Le bastaron 32 minutos para ventilar el primer set ante un Roger Federer que fallaba demasiado: 12 errores no forzados cometió el suizo en la primera manga frente a sólo tres de Nadal. En realidad, esa fue la clave del partido. Nadal nunca tuvo prisa, desplegó su juego al fondo de la pista, en progresión, de menos a más en cada punto. Era Federer el que debía acortar los puntos, no el español. Nadal sabía que alargar los puntos era impacientar al suizo y esperar sus errores. Y Federer no estuvo fino ayer.

El primer set se lo adjudicó el manacorí de forma sorprendentemente sencilla. 6-1. Ahí quedaba eso. El número uno del mundo se fue a su silla y decidió que tenía que hacer algo. Y lo intentó.

La segunda manga fue la más igualada del partido. Federer estuvo más seguro que Nadal en su primer servicio (68% frente al 60% del español en el promedio del segundo set) pero una vez más, los errores le hicieron perder el set, sobre todo al final. Los 13 errores del suizo contrastaron una vez más con los dos errores no forzados de Rafa. Federer ganó tres juegos en esta segunda manga. Ya no ganaría más.

En el último set asistimos a una demoledora exhibición de Nadal, dolorosa para Federer, casi humillante.

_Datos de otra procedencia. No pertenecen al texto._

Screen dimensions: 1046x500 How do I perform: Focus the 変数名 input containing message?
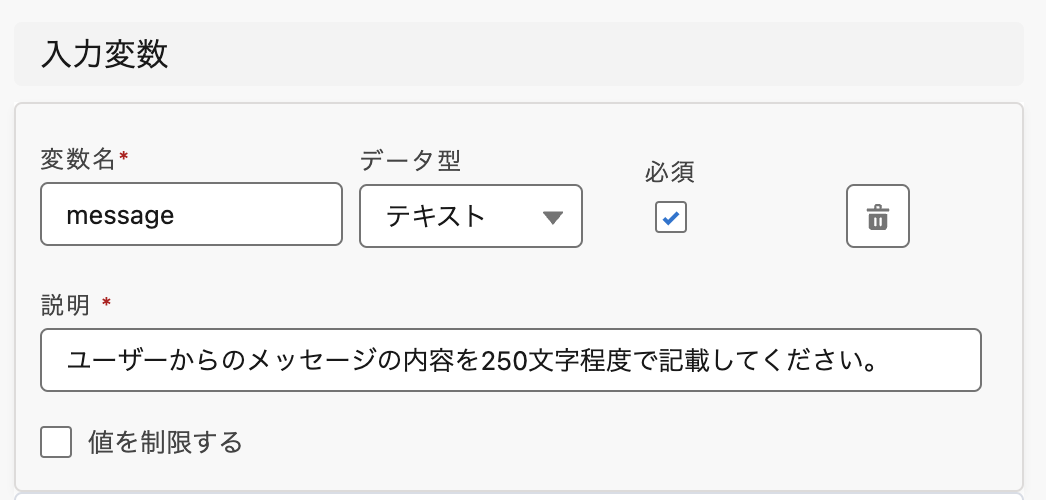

El suizo sólo consiguió once puntos en todo el set.

El mallorquín brilló aún más en los compases finales del partido. Su primer servicio alcanzó una efectividad del 88 por ciento –71% para el suizo–, su revés cruzado siguió siendo letal (lo ha sido durante todo el torneo) y su golpe de derecha tuvo un efecto aniquilador, especialmente en los últimos juegos.

El 6-0 final de Nadal transmitió una sensación algo extraña. Por la sensación de facilidad que ha dado este año. Nadal trabajó más ante

Djokovic en la semifinal que ayer ante el número uno del mundo. Por eso ni siquiera

se dejó caer en la tierra (su marca de la casa) al ganar el punto final. De hecho, no lo ganó, lo perdió Federer. Y es que ésa fue la tónica de la final. Los errores no forzados de Federer le costaron 35 puntos en la final de ayer. Nadal sólo cometió siete. Es el secreto de la tierra batida: no fallar.